1.1 Helps You Achieve Your Goals
You need money to pursue your dream career, travel across the world, provide education to your children, improve your living standard, or even build your capital. Whatever your goals are, you can easily achieve them by investing surplus money. Isn’t it true? All the investments you make grow over the investment tenure, helping you generate sufficient funds to pursue and achieve your goals.
Let’s take a simple example. Mr. A works in a 9 to 5 job and lives in a rented apartment. His goal is to build his own house. Now, even if he wishes to take a home loan for this purpose, he should have the capital to pay the downpayment portion. Apart from this, the return on investment can also help him repay the loan.
1.2 To Earn Additional Passive Income
With limited income and increasing expenditures, investments help you build a passive income. Once you invest your money, the best part is that you can sit and see it growing. Hence the word, passive income. You only need to make the effort of investing in the right investment plan, and your investment starts earning for you. Suppose you earn ₹ 50,000 p.m. as salary income and invest ₹ 15,000 per month. @ 10% p.a.
|Year||Opening Capital||Invested Amount||Return @ 10% p.a.||Cumulative Capital|
|1||NIL||₹ 180,000||₹ 10,054||₹ 190,054|
|2||₹ 190,054||₹ 180,000||₹ 29,955||₹ 400,010|
|3||₹ 400,010||₹ 180,000||₹ 51,940||₹ 631,950|
|4||₹ 631,950||₹ 180,000||₹ 76,227||₹ 888,178|
|5||₹ 888,178||₹ 180,000||₹ 103,058||₹ 1,171,236|
In this example by investing regularly, you can build a capital of almost ₹ 11.71 lakhs over 5 years and start earning around ₹ 10,000 passive income per month.
1.3 Secure Your Future
The economic and political scenario of the world keeps changing regularly. It is hard to predict the future. So, what can ideally become your support system in times of distress? Of course, the money that you earn and invest. You can grow your capital and secure your future by investing your funds.

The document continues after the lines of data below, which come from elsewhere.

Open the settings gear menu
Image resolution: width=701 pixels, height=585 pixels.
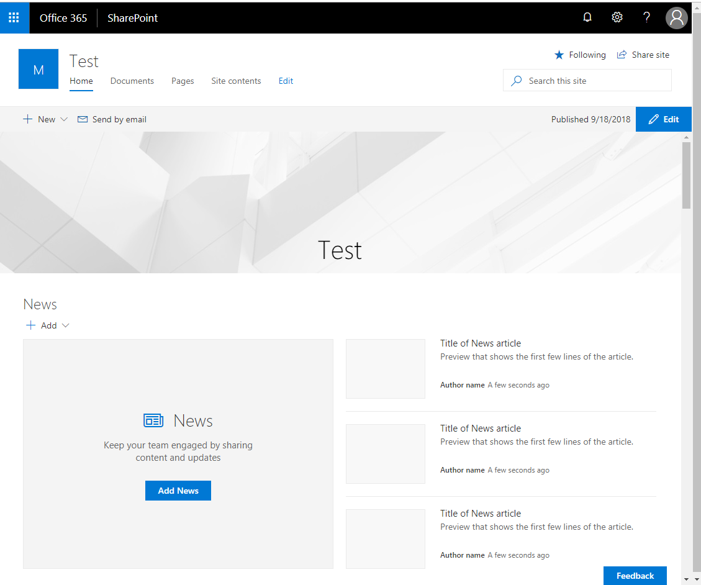(x=617, y=17)
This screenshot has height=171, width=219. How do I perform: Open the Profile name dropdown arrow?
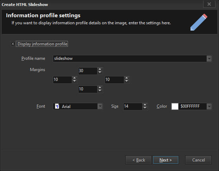coord(209,58)
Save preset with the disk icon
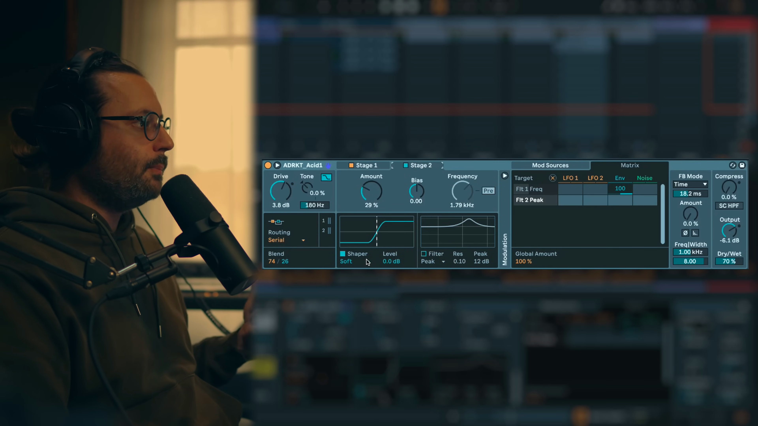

People even make investments to earn enough passive income to retire early. If your savings and investments generate enough return on investment to sustain your needs, you can take early retirement and enjoy your life or pursue your dreams. Hence, investing in the best high-return investment plan can help you secure your future.
1.4 To Save Your Taxes
Who doesn’t want to save taxes on their income? The government also wants individuals to invest their money to maintain liquidity in the market. Hence, the Indian government provides various tax reliefs under the Income Tax Act, 1961 for specified investments made by an individual investor. This is done to promote a culture of investment. It’s like icing on the cake because you can earn additional passive income on your investment and save your income tax.
1.5 Grow Your Wealth
Everybody wants to grow their wealth in life. It helps you in securing your future and also accomplishing various objectives. While an investment plan for the short term is good for achieving short-term goals, investing in the long term can help you build healthy capital.
1.6 Time Value of Money
Idle money loses its value. This means that if you do not invest your funds, they depreciate. It’s because of the time value of money. Many factors affect the value of your funds, inflation and interest rates being 2 of the most important factors. For Ex: Assuming that you have a savings of ₹ 10 lakhs in cash and the inflation is 7% p.a., here is the table that shows how its value will depreciate in 10 years:
|Year||Opening Value||Closing Value after Inflation @ 7% p.a.|
|1||₹ 1,000,000.00||₹ 934,579.44|
|2||₹ 934,579.44||₹ 873,438.73|
|3||₹ 873,438.73||₹ 816,297.88|
|4||₹ 816,297.88||₹ 762,895.21|
|5||₹ 762,895.21||₹ 712,986.18|
|6||₹ 712,986.18||₹ 666,342.22|
|7||₹ 666,342.22||₹ 622,749.74|
|8||₹ 622,749.74||₹ 582,009.10|
|9||₹ 582,009.10||₹ 543,933.74|
|10||₹ 543,933.74||₹ 508,349.29|
Given the inflation is 7% p.a., the value of ₹ 10 lakhs idle money reduces to half in 10 years Investing not only helps to retain the value of your money but also helps you to grow it.
What are the Best Investment Options in India?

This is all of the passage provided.